● Exercise brief
Please render everything from the line containing "You are a computer-use" down to the end of the entries as a Markdown table with the columns Row and Line. Skip blank lines and omit the pictures.
"""
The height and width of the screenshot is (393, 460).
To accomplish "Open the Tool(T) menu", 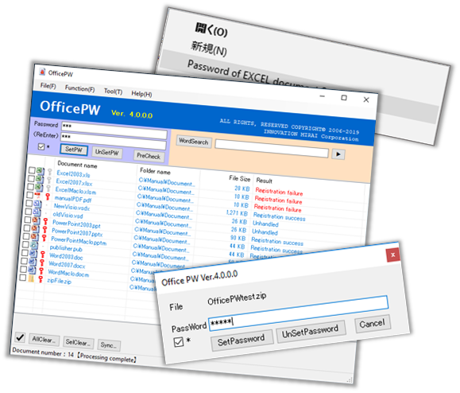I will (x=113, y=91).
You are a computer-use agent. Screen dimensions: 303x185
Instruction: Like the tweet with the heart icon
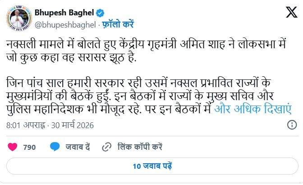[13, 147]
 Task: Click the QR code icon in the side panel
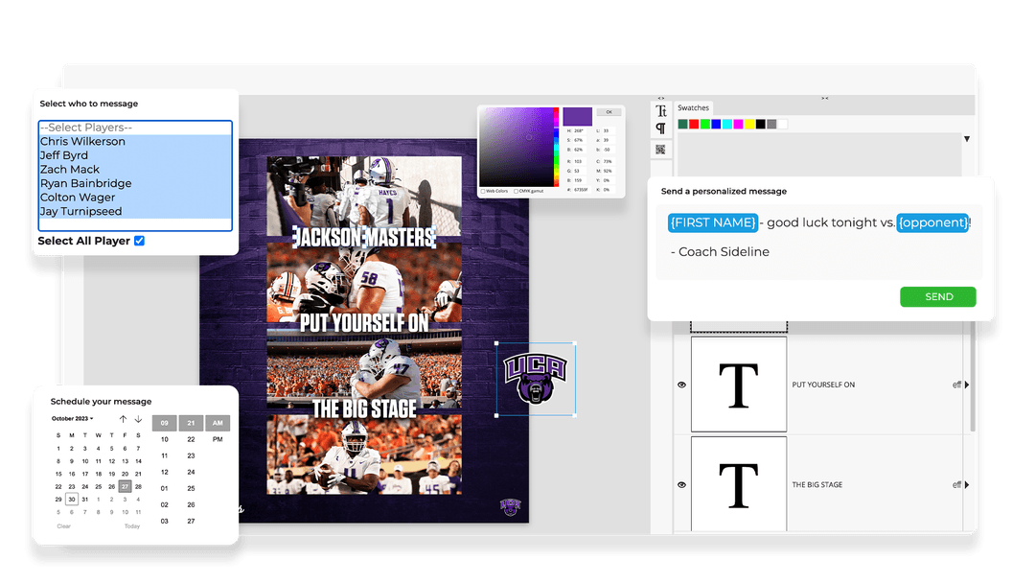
"""
● Task response
| Row | Line |
|---|---|
| 1 | You are a computer-use agent. Screen dimensions: 303x185 |
| 2 | Instruction: Like the tweet with the heart icon |
| 3 | [13, 147] |
| 4 |  Task: Click the QR code icon in the side panel |